Stated task =
Add 48 to every coordinate value in the answers of all the entries below, and reproduce each line in full, requests included, with the new figures in place. Omit the pictures from your reply.

Records shown =
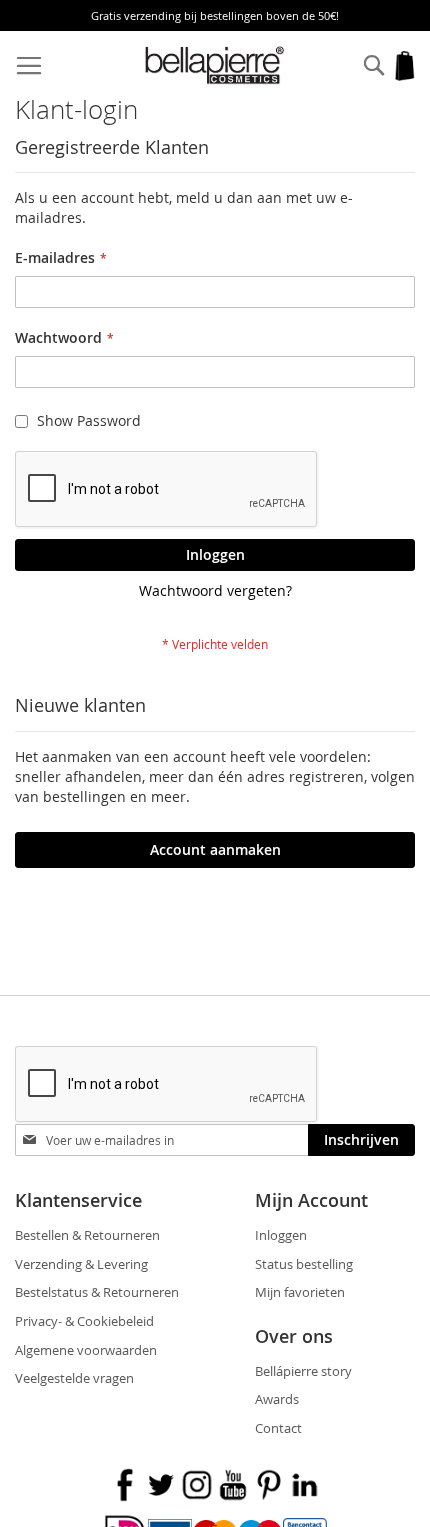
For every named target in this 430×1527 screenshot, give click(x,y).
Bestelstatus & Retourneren (97, 1292)
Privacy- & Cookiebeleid (84, 1321)
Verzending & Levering (81, 1264)
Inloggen (281, 1235)
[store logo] (215, 65)
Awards (277, 1399)
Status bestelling (304, 1264)
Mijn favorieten (300, 1292)
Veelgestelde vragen (74, 1378)
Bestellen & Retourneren (87, 1235)
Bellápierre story (303, 1371)
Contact (278, 1428)
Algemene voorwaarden (86, 1350)
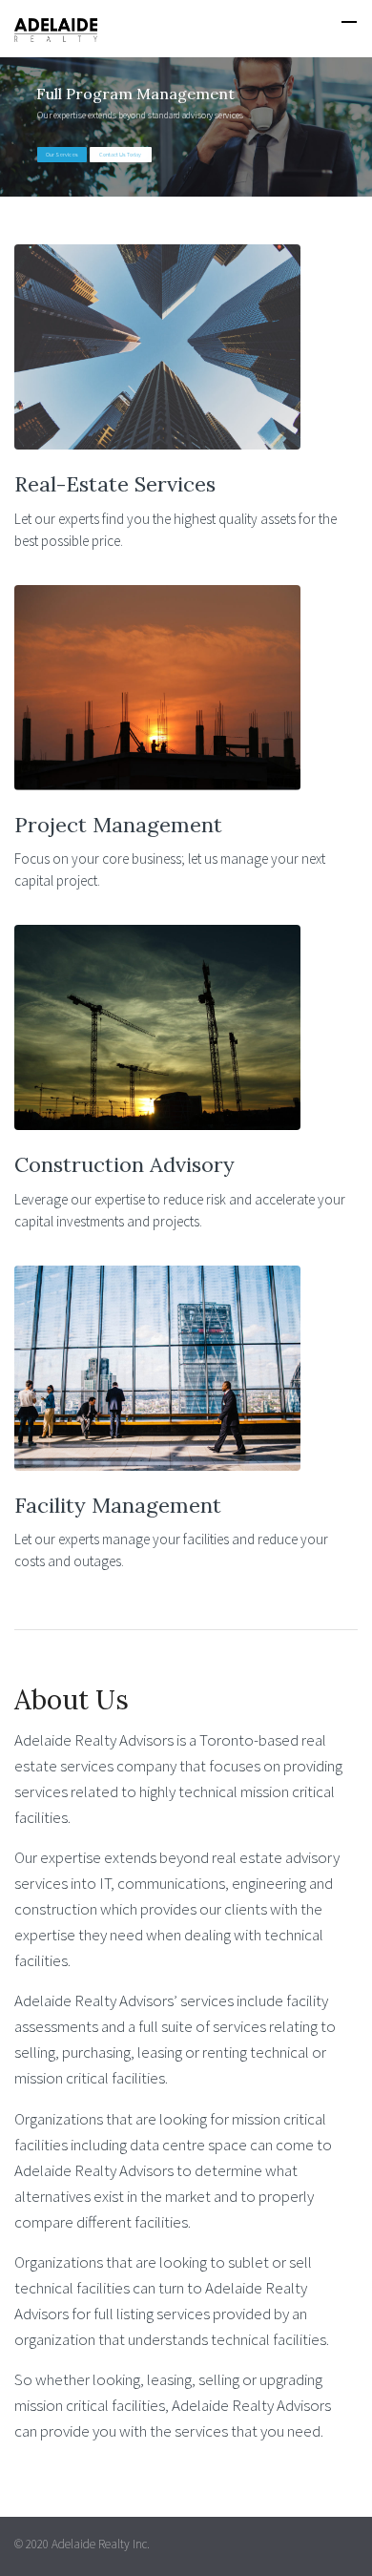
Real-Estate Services (115, 484)
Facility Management (117, 1505)
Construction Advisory (124, 1164)
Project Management (118, 824)
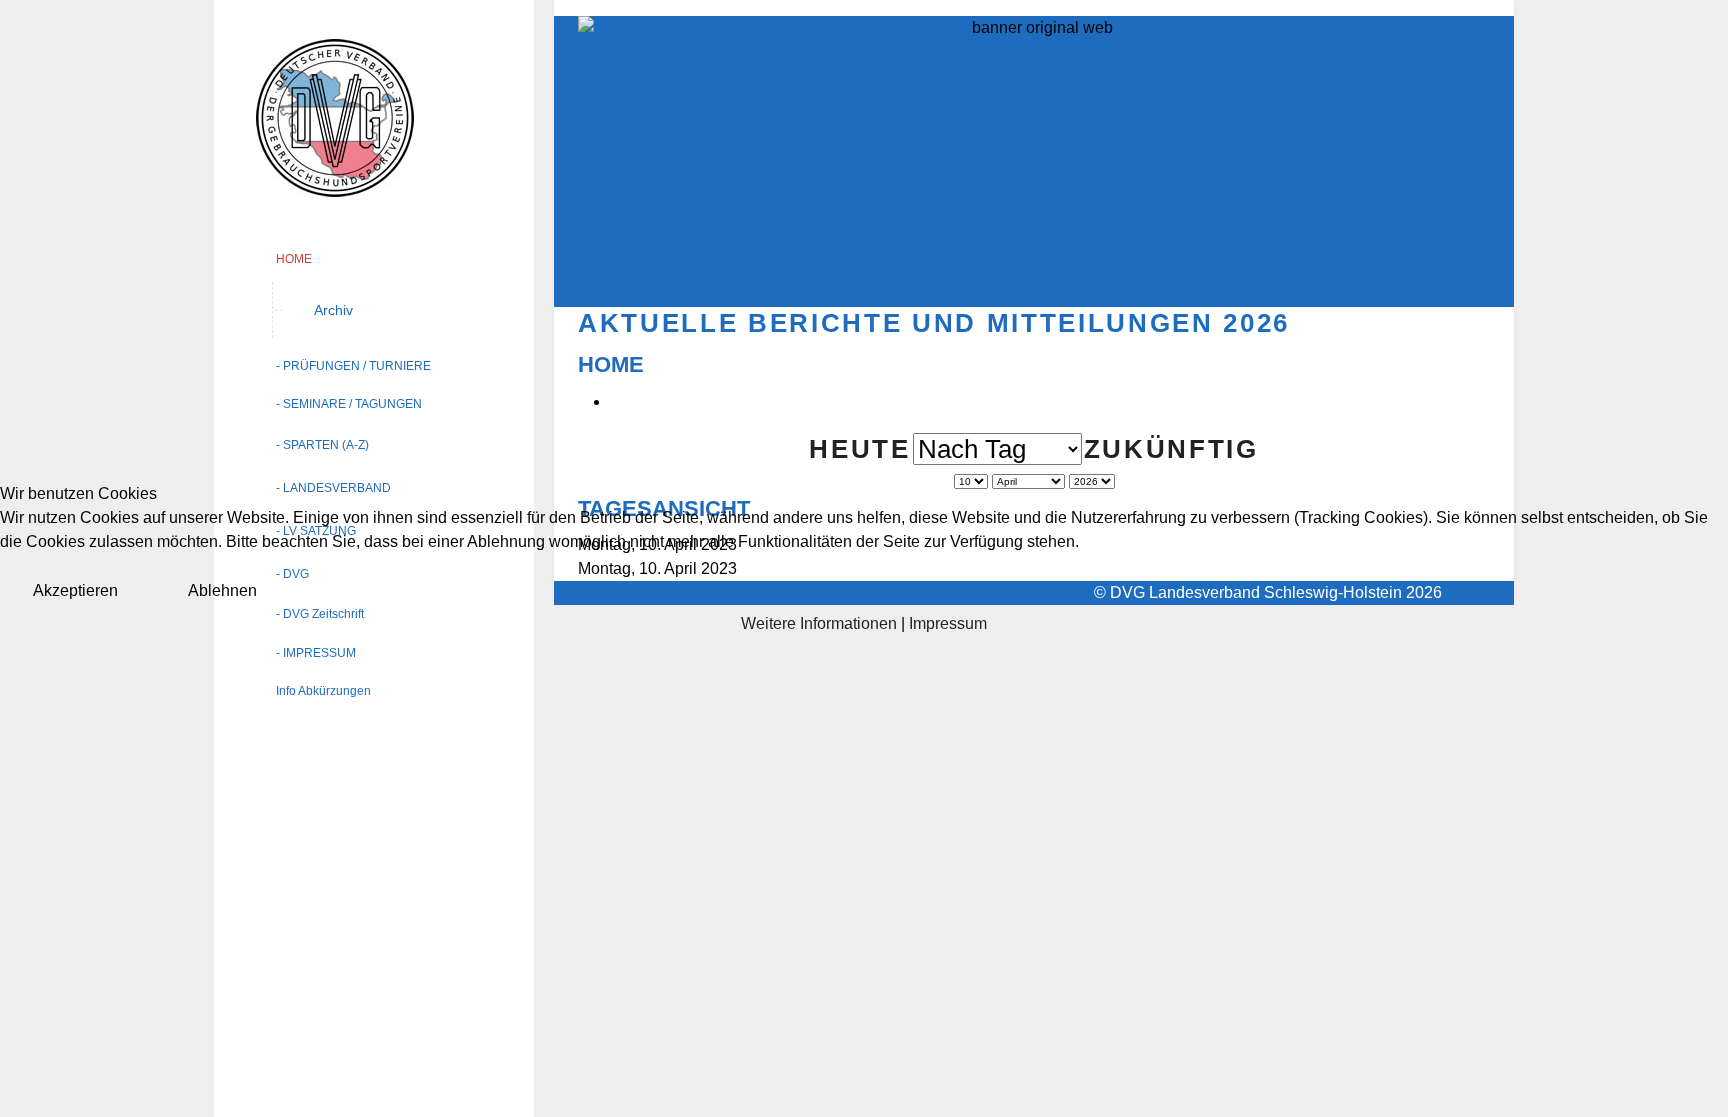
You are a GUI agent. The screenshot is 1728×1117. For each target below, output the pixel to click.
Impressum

Task solution =
For every named target in this 430×1527 screenshot, give click(x,y).
Bestelstatus & Retourneren (145, 1340)
Privacy- & Cookiebeleid (132, 1369)
Verzending & Levering (129, 1312)
Inloggen (329, 1283)
[store logo] (263, 113)
Awards (325, 1447)
Status bestelling (352, 1312)
Mijn favorieten (348, 1340)
Veelgestelde vragen (122, 1426)
Bestellen & Retourneren (135, 1283)
Bellápierre story (351, 1419)
Contact (326, 1476)
Algemene voorwaarden (134, 1398)
Real-Estate Services (163, 532)
Facility Management (165, 1553)
Construction Advisory (172, 1212)
Project Management (166, 872)
You are a GUI agent. The screenshot is 1728×1117. For each target below, output the pixel to click.
Impressum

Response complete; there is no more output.